28.3.08

O romance

Depois de ter escrito um livro de contos, debato-me com a ideia de voltar a escrever um outro livro de contos, por não ser capaz de, em ficção, escrever mais do que livros de contos. «E porque não um romance?», perguntou em tempos o amável editor. Ainda por cima escrever romances, grandes romances porque espessos romances, é o que está a dar.
Esta noite, cansado de nada escrever, a ideia dos contos a matraquear-me a cabeça, o pesadelo do romance impossível, descobri o problema, o não saber como se escreve um romance. Não que os não haja lido e li alguns poucos; sim, porque não entendi nunca como se redigem.
Foi agora mesmo, ao tentar encontrar espaço para um livro antigo, de ensaios literários, que o António Quadros escreveu em 1964 e a que chamou «Crítica e Verdade», que me chegou a fórmula final. Falava ele do Vergílio Ferreira e diz que os seus romances são «filosofia no concreto e romance no abstracto».
Agora é só ser capaz de ter alguma coisa sentida no virtual que consiga dizer no real.

26.3.08

Vida de cão

No dia 10 de Junho de 1913 Wenceslau de Moraes, escreveu uma carta ao Presidente da República Portuguesa, pedindo a sua exoneração dos cargos de oficial de Marinha, de cônsul de Portugal em Hiogo e Osaka, no Japão, desistindo da própria reforma de funcionário, por pretender fixar-se em Tokushima numa situação incompatível talvez mesmo com a sua condição de português.
Tinha 59 anos de idade. Recomeçou a sua vida. Trocou a indumentária de ocidental pelo quimono, calçava uma modestíssimas guettas, alimentava-se frugalmente, honrou o culto dos mortos e o ritual do chá.
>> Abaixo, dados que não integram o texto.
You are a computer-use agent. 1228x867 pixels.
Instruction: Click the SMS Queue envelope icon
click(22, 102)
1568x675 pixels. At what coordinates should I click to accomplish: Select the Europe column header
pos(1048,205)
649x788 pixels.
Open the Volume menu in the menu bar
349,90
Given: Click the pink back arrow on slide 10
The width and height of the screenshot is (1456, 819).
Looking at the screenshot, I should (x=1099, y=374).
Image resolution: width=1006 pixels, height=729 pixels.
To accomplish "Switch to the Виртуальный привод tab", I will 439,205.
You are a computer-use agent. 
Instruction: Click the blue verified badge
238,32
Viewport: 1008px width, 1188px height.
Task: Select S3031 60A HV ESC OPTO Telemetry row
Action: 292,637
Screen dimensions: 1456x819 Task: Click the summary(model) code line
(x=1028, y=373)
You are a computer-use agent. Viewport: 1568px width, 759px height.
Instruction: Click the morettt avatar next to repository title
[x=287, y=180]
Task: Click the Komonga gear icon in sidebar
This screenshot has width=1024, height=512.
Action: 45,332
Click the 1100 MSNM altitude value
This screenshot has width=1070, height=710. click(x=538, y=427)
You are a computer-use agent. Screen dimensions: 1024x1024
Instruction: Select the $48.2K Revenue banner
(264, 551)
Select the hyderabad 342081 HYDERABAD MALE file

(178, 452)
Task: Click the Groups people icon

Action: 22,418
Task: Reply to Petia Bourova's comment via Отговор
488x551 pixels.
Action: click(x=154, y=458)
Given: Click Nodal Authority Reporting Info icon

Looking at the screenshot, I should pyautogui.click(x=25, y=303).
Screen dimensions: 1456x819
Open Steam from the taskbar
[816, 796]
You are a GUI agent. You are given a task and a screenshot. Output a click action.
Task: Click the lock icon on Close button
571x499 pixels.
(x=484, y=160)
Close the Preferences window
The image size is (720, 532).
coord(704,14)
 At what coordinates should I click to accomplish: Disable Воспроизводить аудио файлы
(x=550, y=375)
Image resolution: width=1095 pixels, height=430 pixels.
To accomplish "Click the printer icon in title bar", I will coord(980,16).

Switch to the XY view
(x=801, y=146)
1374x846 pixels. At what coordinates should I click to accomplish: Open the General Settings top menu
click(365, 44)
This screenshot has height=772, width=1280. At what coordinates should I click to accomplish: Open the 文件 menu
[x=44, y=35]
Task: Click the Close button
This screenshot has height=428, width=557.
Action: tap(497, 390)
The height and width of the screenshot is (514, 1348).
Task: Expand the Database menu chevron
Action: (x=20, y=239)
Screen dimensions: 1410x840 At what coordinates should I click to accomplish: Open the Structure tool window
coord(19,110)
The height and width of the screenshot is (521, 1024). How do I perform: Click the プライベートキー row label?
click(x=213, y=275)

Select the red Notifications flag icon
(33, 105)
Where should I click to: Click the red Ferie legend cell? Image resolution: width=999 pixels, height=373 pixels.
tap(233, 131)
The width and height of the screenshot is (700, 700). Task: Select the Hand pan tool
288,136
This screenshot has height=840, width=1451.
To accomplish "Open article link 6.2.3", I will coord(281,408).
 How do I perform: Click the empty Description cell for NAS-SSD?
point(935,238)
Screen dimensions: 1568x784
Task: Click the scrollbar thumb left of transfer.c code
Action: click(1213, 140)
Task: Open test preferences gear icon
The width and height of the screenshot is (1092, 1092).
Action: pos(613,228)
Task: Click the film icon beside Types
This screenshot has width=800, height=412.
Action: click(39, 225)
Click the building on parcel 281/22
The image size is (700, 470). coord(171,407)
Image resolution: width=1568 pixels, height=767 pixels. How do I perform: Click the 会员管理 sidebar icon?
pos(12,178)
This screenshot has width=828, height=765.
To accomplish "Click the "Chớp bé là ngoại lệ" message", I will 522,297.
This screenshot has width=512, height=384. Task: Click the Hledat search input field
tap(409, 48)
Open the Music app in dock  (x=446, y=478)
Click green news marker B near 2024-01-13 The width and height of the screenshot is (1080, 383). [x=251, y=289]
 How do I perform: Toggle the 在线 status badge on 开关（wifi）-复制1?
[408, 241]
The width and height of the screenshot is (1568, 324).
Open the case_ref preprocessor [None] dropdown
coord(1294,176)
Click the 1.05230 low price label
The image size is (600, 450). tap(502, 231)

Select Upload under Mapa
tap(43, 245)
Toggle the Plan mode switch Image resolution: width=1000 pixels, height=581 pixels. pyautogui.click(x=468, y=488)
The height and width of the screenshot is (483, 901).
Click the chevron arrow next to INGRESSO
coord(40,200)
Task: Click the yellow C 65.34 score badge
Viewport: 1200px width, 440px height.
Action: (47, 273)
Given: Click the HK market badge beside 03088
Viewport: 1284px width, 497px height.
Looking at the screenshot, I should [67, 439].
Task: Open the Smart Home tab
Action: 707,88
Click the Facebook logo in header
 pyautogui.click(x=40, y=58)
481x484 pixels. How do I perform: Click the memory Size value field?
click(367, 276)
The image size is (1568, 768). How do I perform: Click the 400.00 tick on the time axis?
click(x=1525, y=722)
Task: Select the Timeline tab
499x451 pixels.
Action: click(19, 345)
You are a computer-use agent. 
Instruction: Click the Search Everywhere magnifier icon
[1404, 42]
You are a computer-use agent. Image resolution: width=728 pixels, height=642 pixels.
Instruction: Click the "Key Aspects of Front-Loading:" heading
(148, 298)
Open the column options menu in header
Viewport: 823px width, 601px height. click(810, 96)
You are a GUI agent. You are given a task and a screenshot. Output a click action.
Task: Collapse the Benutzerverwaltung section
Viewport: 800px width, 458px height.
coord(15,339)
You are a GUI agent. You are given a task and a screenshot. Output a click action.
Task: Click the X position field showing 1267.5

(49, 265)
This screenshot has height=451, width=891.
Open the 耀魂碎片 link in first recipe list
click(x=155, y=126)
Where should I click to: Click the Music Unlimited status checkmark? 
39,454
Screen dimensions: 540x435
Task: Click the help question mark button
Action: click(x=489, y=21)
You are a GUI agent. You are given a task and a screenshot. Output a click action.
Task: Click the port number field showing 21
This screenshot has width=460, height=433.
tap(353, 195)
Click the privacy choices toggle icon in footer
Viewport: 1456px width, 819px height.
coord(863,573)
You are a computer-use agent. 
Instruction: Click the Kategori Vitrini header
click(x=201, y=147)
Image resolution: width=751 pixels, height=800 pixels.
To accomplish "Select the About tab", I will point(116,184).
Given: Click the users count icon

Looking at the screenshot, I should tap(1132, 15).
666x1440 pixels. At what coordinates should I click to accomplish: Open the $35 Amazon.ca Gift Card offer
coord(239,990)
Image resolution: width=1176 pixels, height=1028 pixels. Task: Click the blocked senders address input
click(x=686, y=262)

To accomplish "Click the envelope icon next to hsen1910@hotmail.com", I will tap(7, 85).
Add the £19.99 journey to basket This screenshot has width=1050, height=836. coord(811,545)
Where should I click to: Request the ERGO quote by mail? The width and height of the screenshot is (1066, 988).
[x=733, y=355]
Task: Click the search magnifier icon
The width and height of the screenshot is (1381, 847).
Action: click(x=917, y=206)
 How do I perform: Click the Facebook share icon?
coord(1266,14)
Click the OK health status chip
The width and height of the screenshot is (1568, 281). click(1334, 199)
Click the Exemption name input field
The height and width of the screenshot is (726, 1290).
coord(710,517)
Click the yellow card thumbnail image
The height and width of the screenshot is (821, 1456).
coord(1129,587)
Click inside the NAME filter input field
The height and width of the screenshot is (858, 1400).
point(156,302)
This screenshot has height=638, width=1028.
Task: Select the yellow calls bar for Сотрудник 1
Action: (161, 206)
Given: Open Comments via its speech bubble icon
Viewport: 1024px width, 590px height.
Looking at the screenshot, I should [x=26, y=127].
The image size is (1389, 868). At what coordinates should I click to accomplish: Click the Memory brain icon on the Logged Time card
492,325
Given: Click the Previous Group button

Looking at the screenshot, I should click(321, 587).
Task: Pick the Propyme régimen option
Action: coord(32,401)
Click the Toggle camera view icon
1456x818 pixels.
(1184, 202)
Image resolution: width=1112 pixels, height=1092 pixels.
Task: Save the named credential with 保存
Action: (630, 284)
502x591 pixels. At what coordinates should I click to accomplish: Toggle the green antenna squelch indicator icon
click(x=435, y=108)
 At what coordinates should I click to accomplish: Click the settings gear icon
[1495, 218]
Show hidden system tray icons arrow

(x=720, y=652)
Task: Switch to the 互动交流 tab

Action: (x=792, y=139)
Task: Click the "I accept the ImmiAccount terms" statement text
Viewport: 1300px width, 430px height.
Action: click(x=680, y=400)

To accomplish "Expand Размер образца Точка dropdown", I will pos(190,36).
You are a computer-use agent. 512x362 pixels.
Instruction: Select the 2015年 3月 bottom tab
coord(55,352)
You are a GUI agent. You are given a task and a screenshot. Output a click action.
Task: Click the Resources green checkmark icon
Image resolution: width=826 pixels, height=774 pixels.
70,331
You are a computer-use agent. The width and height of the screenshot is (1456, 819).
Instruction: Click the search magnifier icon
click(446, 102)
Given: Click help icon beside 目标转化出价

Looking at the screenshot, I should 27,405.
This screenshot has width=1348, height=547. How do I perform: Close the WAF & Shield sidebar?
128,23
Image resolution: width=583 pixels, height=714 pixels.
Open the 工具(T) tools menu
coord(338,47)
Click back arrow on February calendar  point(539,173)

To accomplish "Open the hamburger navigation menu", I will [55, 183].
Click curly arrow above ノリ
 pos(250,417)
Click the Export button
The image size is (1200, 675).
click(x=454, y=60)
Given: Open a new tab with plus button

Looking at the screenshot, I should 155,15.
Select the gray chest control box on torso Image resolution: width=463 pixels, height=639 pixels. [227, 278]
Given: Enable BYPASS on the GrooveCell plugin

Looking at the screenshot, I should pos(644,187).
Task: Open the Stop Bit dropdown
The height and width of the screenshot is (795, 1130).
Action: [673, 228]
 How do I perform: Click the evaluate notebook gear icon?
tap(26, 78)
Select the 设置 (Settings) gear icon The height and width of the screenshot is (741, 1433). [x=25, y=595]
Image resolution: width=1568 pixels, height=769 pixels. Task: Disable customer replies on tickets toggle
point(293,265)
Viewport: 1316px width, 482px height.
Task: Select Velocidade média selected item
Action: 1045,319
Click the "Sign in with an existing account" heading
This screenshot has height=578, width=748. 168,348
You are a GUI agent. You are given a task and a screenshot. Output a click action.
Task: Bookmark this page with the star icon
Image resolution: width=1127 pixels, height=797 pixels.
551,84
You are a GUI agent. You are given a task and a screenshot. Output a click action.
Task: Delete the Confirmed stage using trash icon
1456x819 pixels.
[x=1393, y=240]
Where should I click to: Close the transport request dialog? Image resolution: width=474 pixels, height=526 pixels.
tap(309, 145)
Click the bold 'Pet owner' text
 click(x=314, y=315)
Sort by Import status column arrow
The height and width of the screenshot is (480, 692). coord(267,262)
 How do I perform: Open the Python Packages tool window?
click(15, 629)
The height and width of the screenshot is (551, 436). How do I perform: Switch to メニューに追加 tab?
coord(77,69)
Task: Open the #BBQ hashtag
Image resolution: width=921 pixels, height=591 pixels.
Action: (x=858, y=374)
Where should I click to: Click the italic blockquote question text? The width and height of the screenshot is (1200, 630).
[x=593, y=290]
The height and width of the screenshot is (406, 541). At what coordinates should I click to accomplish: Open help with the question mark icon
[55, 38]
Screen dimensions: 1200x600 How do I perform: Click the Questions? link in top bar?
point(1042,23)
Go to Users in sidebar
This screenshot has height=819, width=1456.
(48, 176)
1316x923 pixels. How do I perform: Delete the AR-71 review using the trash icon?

Em 26 de Junho de 1914 escrevia, atento observador da grandeza das pequenas coisas que «o cão de Tokushima desconhece o uso de festas e carícias; se as recebe, por acaso, não sabe retribui-las; quer comer não quer festas».
Abandonados pelos homens, serão por eles amados um dia, talvez, quando estes, tiverem perdido a fé na sua boa estrela e confiança nos outros homens, seus irmãos.